SUPPLIED RECORDS START

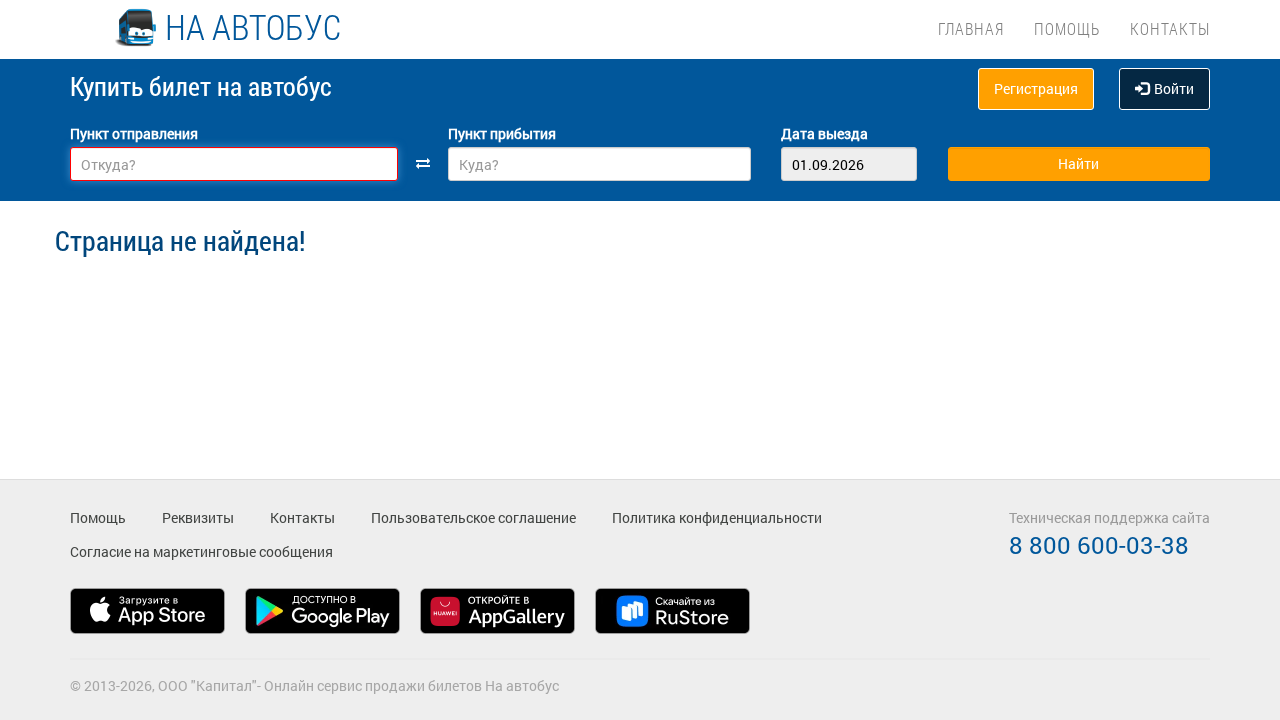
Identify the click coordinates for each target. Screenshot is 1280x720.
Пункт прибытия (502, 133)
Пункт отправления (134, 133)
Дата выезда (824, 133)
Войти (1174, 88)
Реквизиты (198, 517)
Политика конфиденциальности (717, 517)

SUPPLIED RECORDS END
SUPPLIED RECORDS START

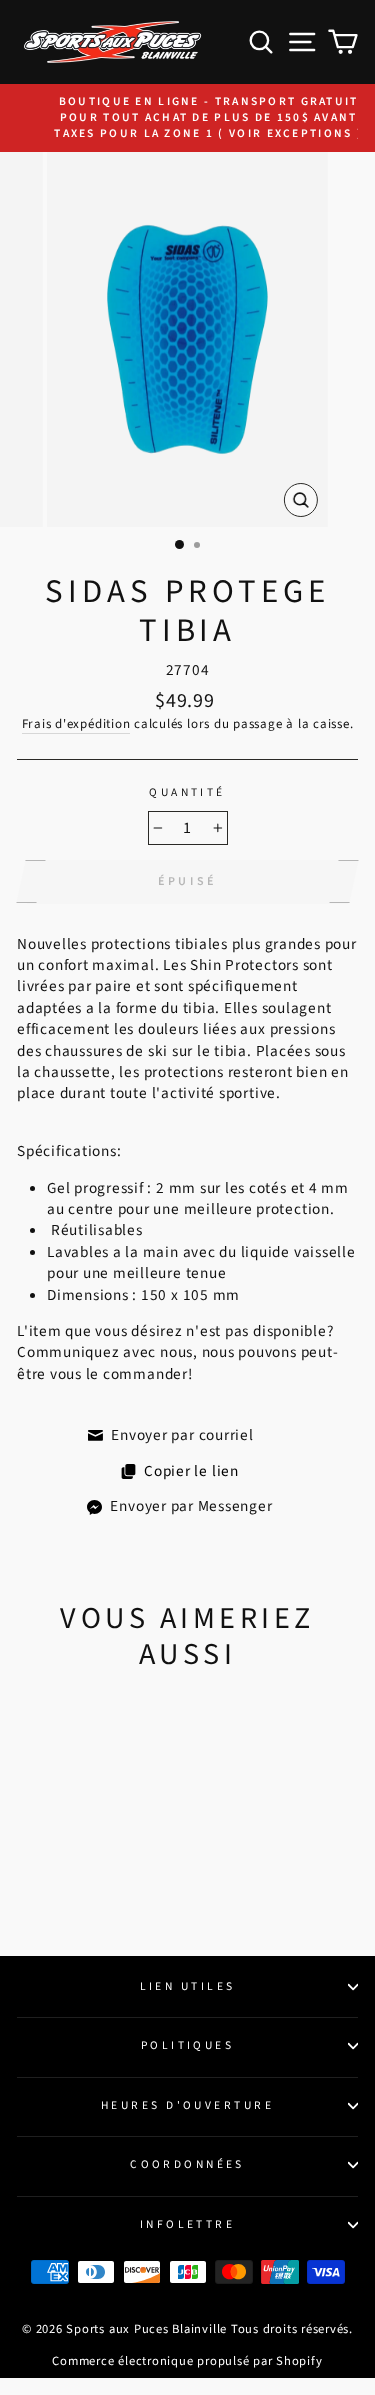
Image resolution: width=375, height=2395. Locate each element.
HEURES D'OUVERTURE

SUPPLIED RECORDS END

= WHAT THE EXERCISE ASKS =
Go through the material above and count the lines that include "each". Give the number alone.

= RESULT OF THIS EXERCISE =
2